بِسْمِ اللّٰهِ الرَّحْمٰنِ الرَّح۪يمِ

لِّتَسْلُكُواْ مِنْهَا سُبُلًا فِجَاجًا ﴿٢٠

(19-20) Yeryüzünde dolaşabilmeniz, orada yollar ve geniş geçitlerden geçebilmeniz için, onu size yayan O'dur.

— Seyyid Kutub

قَالَ نُوحٌ رَّبِّ إِنَّهُمْ عَصَوْنِى وَٱتَّبَعُواْ مَن لَّمْ يَزِدْهُ مَالُهُۥ وَوَلَدُهُۥٓ إِلَّا خَسَارًا ﴿٢١

Nuh dedi ki: «Rabbim doğrusu bunlar bana isyan ettiler.

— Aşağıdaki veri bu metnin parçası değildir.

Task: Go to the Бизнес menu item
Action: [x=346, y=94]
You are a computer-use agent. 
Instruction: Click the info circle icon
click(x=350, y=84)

Ve malı, çocuğu kendisine sadece zarar getiren kimseye uydular.»

— Seyyid Kutub

وَمَكَرُواْ مَكْرًا كُبَّارًا ﴿٢٢

Birbirinden büyük düzenler kurdular.

— Seyyid Kutub

وَقَالُواْ لَا تَذَرُنَّ ءَالِهَتَكُمْ وَلَا تَذَرُنَّ وَدًّا وَلَا سُوَاعًا وَلَا يَغُوثَ وَيَعُوقَ وَنَسْرًا ﴿٢٣

İnsanlara 'sakın tanrılarınızı bırakmayın, Ved, Suva, Yağus, Yeuk ve Nesr putlarından asla vazgeçmeyin' dediler.

— Seyyid Kutub

وَقَدْ أَضَلُّواْ كَثِيرًاۖ وَلَا تَزِدِ ٱلظَّٰلِمِينَ إِلَّا ضَلَٰلًا ﴿٢٤

Böylece birçoğunu saptırdılar; Rabbim! Sen bu zalimlerin sadece şaşkınlığını arttır.

— Seyyid Kutub

مِّمَّا خَطِيٓـَٰٔتِهِمْ أُغْرِقُواْ فَأُدْخِلُواْ نَارًا فَلَمْ يَجِدُواْ لَهُم مِّن دُونِ ٱللَّهِ أَنصَارًا ﴿٢٥

Onlar, günahları yüzünden suda boğuldular; ateşe sokuldular, kendilerine Allah'tan başka yardımcı bulamadılar.

— Seyyid Kutub

وَقَالَ نُوحٌ رَّبِّ لَا تَذَرْ عَلَى ٱلْأَرْضِ مِنَ ٱلْكَٰفِرِينَ دَيَّارًا ﴿٢٦

Nuh dedi ki: «Rabbim! Yeryüzünde hiçbir kâfir bırakma.»

— Seyyid Kutub

إِنَّكَ إِن تَذَرْهُمْ يُضِلُّواْ عِبَادَكَ وَلَا يَلِدُوٓاْ إِلَّا فَاجِرًا كَفَّارًا ﴿٢٧

Doğrusu sen onları bırakırsan kullarını saptırırlar, sadece ahlâksız ve çok inkarcıdan başkasını doğurup yetiştirmezler.

— Seyyid Kutub

رَّبِّ ٱغْفِرْ لِى وَلِوَٰلِدَىَّ وَلِمَن دَخَلَ بَيْتِىَ مُؤْمِنًا وَلِلْمُؤْمِنِينَ وَٱلْمُؤْمِنَٰتِ وَلَا تَزِدِ ٱلظَّٰلِمِينَ إِلَّا تَبَارًۢا ﴿٢٨

Rabbim! Beni, anamı, babamı, evime inanmış olarak gireni, inanan erkek ve kadınları bağışla; zalimlerin de yalnız helâkini artır!